I have the following hook and we use it to bind to channels.

import { useEffect, useState } from "react";
import { Channel, PresenceChannel } from "pusher-js";
import PrivateChannel from 'pusher-js/types/src/core/channels/private_channel';
import { usePusher } from "./usePusher";

export type ChannelType = PrivateChannel | PresenceChannel

function _useChannel<T extends ChannelType>(channelName: string) {
    const pusher = usePusher()
    const [channel, setChannel] = useState<T>();

    useEffect(() => {
        const pusherChannel = pusher.subscribe(channelName) as T;
        setChannel(pusherChannel);

        return () => pusher?.unsubscribe(channelName);
    }, [channelName, pusher]);

    return channel;
}

When I open the console, I see this message: Unexpected mix of '||' and '&&' no-mixed-operators

Why does this happen?

Answer 1

As @Drew Reese said, you have somewhere a complex logic expression mixing && and ||, and you have configured ESLint to warn you if that happens.
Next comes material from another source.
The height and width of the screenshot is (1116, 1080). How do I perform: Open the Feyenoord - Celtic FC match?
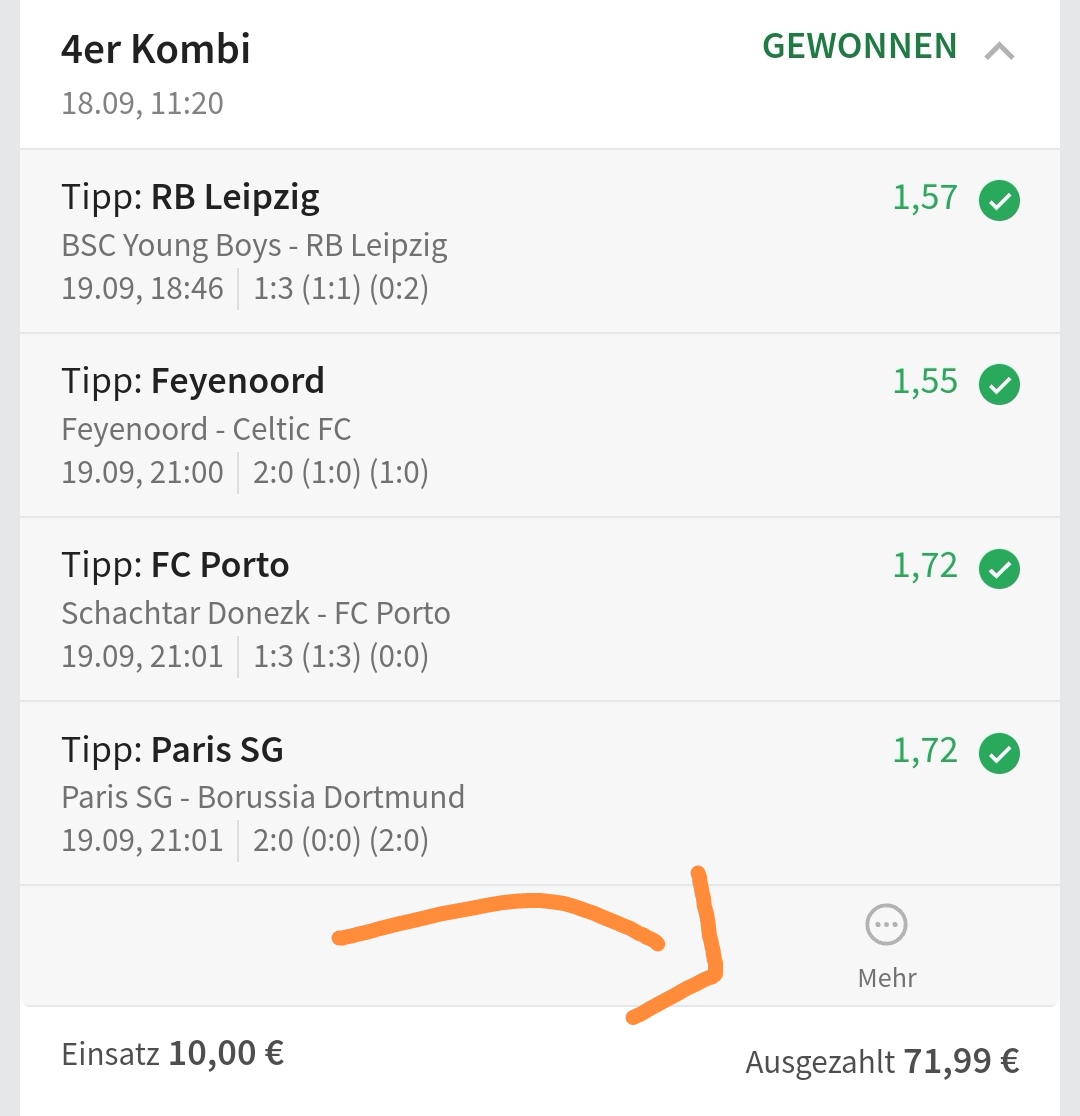(x=206, y=429)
You will have to find where that's happening, and add the necessary parenthesis to clarify your intention.

From ESLint docs

var foo = a && b || c || d;    /*BAD: Unexpected mix of '&&' and '||'.*/
var foo = a && b ? c : d;      /*BAD: Unexpected mix of '&&' and '?:'.*/
var foo = (a && b) ? c : d;    /*GOOD*/
var foo = (a && b) || c || d;  /*GOOD*/
var foo = a && (b || c || d);  /*GOOD*/

If you are uncertain about what the correct precedence of boolean operators should be, think that && can be thought as the equivalent of multiplication and || as addition, thus && takes precedence over ||

For example:

a && b || c || d 
<=> a*b + c + d 
<=> (a && b) || c || d